- [TRY IT]: Look below for the line containing "Individualismus (881, 887)" and the line containing "Benutzeraktionen (885, 2417)"; repeat exactly those two lines and all lines between them, and nothing else.
*** Opening DATASET RECORDS ***
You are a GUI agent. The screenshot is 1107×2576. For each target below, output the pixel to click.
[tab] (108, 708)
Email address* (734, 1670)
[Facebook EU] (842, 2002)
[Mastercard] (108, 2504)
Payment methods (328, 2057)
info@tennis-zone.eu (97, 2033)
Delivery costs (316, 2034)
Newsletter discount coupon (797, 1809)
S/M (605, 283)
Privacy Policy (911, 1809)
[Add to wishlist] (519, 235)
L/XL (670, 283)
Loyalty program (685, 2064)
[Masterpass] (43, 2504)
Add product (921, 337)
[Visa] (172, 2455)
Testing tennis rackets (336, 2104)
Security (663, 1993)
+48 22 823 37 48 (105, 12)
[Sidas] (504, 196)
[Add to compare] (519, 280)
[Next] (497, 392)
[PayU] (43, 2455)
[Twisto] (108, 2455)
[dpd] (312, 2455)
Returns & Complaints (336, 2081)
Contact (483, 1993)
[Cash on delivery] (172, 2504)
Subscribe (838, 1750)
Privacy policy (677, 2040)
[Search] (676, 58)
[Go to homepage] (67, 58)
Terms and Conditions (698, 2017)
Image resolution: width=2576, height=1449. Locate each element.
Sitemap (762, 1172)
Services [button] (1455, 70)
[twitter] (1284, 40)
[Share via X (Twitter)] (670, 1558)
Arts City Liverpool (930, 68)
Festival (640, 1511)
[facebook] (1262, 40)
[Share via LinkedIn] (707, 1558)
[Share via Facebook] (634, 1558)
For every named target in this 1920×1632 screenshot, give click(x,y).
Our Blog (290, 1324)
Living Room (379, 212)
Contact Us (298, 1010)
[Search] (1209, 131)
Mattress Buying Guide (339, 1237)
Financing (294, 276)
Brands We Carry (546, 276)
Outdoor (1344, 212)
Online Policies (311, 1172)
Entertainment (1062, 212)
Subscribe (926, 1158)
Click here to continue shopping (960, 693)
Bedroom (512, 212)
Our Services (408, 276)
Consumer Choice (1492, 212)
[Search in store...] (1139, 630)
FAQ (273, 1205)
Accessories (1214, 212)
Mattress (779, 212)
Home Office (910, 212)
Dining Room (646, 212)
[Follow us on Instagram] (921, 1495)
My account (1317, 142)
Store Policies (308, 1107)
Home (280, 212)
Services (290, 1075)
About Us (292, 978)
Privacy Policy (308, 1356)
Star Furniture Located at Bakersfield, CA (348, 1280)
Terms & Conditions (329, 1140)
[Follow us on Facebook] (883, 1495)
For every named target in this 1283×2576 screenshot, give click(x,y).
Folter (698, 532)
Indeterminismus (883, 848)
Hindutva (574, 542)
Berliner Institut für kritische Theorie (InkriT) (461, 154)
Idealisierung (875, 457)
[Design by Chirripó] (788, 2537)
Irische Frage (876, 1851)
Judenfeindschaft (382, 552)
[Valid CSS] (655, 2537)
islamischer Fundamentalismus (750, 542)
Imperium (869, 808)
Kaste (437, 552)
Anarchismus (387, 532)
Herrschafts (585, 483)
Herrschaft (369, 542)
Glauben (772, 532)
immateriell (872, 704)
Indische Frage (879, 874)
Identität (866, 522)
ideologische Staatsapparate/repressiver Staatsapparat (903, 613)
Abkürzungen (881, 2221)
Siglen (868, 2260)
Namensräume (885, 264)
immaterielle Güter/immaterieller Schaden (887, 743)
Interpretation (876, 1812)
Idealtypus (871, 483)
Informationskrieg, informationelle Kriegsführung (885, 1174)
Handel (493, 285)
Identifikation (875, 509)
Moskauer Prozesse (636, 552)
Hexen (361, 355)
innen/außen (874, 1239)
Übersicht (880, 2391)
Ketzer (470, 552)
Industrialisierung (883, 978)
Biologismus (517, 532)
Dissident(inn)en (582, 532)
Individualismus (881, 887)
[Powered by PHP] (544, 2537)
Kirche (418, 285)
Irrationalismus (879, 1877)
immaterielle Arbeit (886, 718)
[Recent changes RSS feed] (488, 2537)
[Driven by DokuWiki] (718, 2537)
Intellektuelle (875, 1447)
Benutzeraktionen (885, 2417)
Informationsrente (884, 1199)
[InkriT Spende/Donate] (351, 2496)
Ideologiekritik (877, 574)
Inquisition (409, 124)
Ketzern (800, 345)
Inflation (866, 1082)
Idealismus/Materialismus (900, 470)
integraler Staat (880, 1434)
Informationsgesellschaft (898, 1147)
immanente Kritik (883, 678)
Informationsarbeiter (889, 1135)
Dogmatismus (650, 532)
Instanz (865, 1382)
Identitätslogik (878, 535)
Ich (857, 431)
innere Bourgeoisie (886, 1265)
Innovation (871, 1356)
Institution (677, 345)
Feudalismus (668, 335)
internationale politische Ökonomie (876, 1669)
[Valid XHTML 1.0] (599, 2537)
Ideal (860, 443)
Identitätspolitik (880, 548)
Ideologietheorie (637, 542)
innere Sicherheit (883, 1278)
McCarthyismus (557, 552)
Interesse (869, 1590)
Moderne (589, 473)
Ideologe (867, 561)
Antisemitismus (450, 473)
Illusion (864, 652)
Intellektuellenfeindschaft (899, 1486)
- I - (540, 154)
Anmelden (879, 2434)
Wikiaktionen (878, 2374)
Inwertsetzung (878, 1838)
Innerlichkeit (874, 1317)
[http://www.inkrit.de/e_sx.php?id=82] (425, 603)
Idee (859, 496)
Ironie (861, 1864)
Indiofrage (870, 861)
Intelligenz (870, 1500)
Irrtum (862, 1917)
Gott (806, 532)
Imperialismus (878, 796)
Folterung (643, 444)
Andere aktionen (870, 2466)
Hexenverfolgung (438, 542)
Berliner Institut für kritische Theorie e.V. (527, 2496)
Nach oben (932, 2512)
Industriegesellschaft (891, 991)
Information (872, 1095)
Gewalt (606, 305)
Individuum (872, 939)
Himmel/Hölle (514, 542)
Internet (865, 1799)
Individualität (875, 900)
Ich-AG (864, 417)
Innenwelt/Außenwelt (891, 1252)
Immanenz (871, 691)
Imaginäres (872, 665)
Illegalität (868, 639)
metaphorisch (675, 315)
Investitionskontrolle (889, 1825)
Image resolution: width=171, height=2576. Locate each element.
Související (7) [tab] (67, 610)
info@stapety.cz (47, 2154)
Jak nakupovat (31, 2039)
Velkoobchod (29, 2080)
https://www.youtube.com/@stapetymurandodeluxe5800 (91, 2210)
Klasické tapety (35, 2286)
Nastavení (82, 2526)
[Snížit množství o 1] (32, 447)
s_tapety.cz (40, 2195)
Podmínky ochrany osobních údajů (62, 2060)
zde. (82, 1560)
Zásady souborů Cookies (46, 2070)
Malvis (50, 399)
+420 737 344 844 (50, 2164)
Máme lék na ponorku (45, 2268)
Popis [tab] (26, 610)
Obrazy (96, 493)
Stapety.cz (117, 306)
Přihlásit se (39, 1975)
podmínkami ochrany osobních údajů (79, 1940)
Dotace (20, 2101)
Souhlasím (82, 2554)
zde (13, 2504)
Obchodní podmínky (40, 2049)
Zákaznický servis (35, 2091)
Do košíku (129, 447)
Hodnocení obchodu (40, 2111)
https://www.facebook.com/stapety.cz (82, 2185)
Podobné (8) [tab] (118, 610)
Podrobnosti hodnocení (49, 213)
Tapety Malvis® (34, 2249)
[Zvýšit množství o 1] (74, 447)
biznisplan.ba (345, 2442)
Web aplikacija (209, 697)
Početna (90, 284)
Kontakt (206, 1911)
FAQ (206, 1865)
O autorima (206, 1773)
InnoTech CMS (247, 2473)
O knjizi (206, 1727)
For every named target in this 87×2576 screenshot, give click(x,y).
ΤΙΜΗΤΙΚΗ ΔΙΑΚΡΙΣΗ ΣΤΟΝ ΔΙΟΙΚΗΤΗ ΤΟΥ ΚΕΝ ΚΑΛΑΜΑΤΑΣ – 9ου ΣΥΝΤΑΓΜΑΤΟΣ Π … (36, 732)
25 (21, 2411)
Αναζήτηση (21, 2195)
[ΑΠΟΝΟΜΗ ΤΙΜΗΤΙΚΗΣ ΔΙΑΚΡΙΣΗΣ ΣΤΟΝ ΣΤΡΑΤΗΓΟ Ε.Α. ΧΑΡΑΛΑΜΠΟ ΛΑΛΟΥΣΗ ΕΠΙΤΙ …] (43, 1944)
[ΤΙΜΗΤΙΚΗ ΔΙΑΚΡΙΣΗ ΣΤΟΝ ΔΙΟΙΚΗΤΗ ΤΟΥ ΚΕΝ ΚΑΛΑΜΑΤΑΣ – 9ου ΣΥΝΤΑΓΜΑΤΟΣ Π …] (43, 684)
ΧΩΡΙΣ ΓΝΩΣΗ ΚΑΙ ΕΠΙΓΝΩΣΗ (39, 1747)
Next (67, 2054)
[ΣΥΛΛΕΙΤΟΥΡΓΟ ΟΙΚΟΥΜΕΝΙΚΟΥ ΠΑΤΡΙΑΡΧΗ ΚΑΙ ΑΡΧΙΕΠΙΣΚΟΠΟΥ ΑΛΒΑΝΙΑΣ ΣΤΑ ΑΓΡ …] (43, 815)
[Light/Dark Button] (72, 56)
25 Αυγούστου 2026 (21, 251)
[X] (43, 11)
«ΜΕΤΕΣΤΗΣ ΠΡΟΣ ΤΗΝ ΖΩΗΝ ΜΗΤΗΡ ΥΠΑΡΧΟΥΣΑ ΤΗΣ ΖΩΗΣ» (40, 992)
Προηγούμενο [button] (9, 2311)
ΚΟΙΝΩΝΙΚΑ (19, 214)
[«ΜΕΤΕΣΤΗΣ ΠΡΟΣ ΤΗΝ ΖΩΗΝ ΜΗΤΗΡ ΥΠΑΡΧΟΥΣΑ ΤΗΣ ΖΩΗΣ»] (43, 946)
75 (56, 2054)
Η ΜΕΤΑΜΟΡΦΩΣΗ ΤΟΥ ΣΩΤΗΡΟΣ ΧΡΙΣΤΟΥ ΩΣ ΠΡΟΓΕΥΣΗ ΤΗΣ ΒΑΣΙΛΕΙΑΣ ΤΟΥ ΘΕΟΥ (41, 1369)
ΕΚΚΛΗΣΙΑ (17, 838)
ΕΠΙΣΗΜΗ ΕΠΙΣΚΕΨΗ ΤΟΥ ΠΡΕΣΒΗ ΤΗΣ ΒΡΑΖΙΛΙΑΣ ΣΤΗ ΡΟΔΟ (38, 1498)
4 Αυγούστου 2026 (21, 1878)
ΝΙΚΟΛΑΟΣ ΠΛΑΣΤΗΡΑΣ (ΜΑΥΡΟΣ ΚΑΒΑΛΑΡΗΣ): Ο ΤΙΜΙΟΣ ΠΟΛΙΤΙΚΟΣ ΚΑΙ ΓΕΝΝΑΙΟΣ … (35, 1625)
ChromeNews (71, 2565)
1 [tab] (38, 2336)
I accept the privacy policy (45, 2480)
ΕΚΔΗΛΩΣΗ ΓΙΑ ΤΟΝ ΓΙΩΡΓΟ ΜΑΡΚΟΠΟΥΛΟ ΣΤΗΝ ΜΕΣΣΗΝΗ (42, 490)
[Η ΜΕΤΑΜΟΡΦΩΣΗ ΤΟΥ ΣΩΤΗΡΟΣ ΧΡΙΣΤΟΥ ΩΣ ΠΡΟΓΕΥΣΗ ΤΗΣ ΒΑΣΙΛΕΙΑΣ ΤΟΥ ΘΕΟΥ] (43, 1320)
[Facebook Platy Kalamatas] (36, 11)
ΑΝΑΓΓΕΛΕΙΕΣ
*** Closing DATASET RECORDS ***
- [ANSWER FOR THIS EXERCISE]:
Individualismus (881, 887)
[Powered by PHP] (544, 2537)
Kirche (418, 285)
Irrationalismus (879, 1877)
immaterielle Arbeit (886, 718)
[Recent changes RSS feed] (488, 2537)
[Driven by DokuWiki] (718, 2537)
Intellektuelle (875, 1447)
Benutzeraktionen (885, 2417)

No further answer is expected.